Zika-affected family Credit: Natalie Bouges

Two years ago, I was in an intensive care unit in Brazil, where I met a mother and her newborn baby. The baby had Zika virus-related microcephaly, in other words, an abnormally small head. The mother was young and frightened. The baby was tiny, with a shrunken-looking head and a disproportionally large face. The father was anxious, with blood-shot eyes, and wondering aloud why this had happened and what the future would hold for them.

Six months later I met the family again. The mother looked much better and seemed to be calm and coping. The father was still by her side, not always the case for many mothers, and trying his best to help out. The baby had grown lots of hair and a chubby face. The crisis seemed to have passed for them, and now they were entering the next phase of life with a disabled child.

There are well over three thousand children born in Brazil with microcephaly. These children are generally surviving, but have complex disabilities and have to make frequent visits to hospitals and specialist carers such as physiotherapists, speech therapists and ophthalmologists.

Many have difficulty eating, and need to be fed through a tube. Epilepsy is also common, and the drugs to control seizures can make children drowsy and unresponsive. These healthcare needs place a strain on families, and make it more difficult for many mothers to return to work, causing the families to spiral into poverty.

Depression, anxiety, stigma and social exclusion of carers may be common, as they are for other childhood disabilities. Zika disproportionally affected poor families, and young women, who may be less resilient to cope with these stresses.

Our research in Brazil is trying to address these issues. By documenting stories and using questionnaires we are measuring the impact of Zika on the lives of the parents, considering economic and social impacts, such as depression, social support and stress. We are also interviewing key people in the community to see what the impact of Zika is for pregnant women, people deciding whether to have a baby, and for health professionals – people who are tasked with giving advice to parents about Zika and its effects when little evidence is available.

We have also developed and pilot-tested a parent-support programme called “Juntos” (“together”), where parent groups in the community meet regularly to share stories, provide emotional support to each other, and learn about different aspects of Zika, the care for their child, and how they can fight for their rights.

My hope is that this kind of research can help to generate more investment to support these children and their families. These supports will need to extend beyond children with microcephaly, who are only the tip of the Zika iceberg. For every one child with microcephaly there may be 11 more with milder impairments, ranging from hearing and vision loss, to physical problems to mild developmental delays.

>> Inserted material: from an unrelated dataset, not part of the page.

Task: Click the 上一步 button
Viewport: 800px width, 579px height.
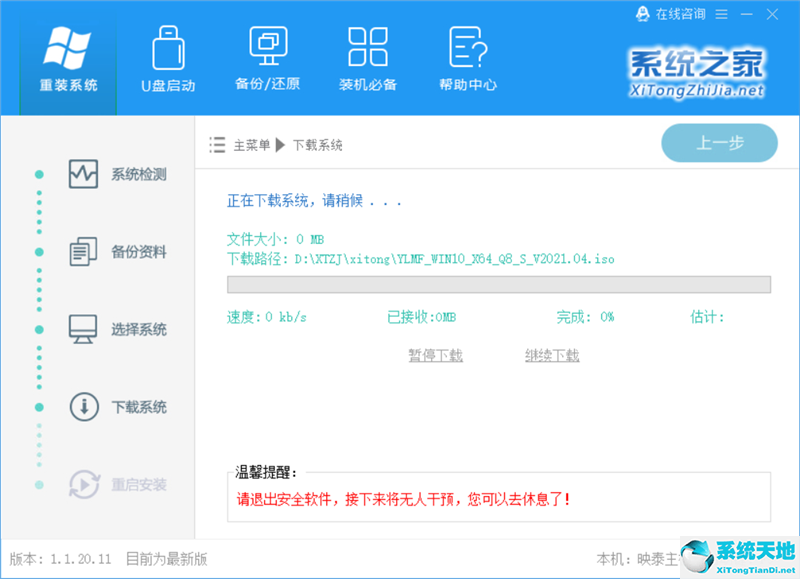Action: point(719,143)
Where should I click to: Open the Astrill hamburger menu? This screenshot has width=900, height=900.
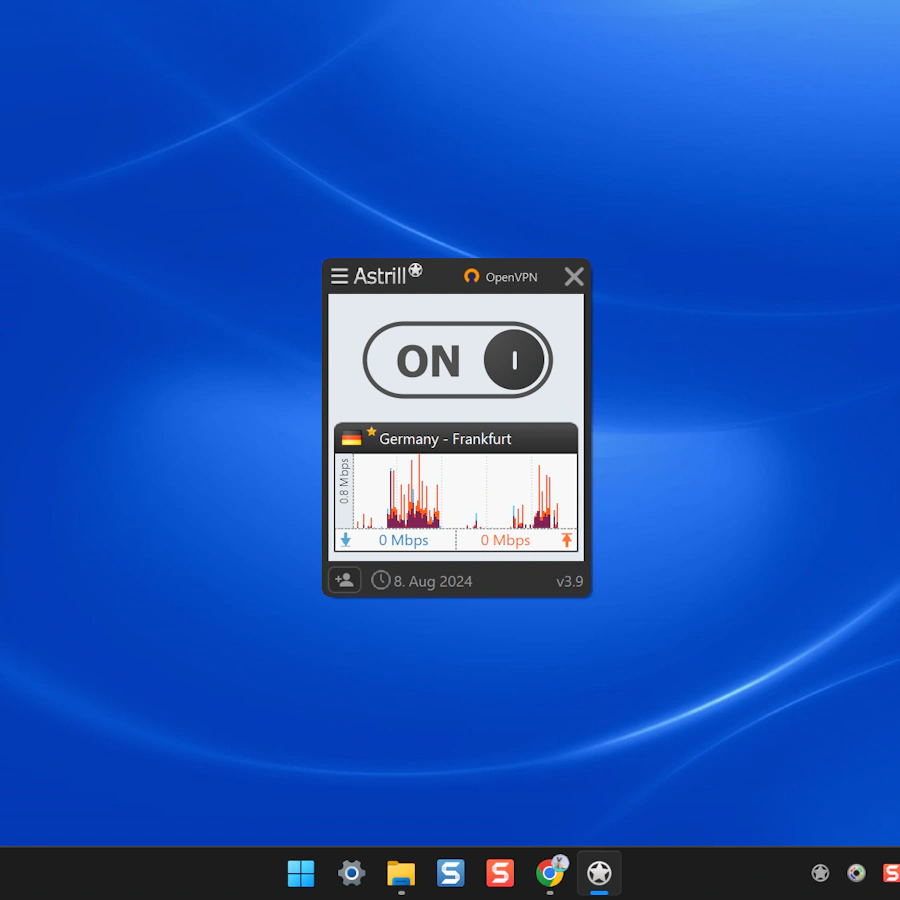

This week it been a privilege to welcome to London two Brazilian mothers who contracted Zika while pregnant and gave birth to beautiful babies, but affected by microcephaly. I met these inspiring women through my work when I visited the NGO Abraço a Microcefalia (“Embrace microcephaly”) that they established to support parents affected in Salvador. Their lives certainly aren’t all doom and gloom; they are happy parents, taking pride in the achievements and progress of their children. One told me that having her daughter was the best thing that ever happened to her, and that through the baby she learnt to live a better life.

The newborn baby I saw in the intensive care unit will be turning two soon, and I often wonder what his life is like. Recent figures show that 53 million children below the age of 5 have developmental disabilities. With proper research and appropriate services, these children, and their carers, will have many more opportunities in life, which will create a better and fairer society for all.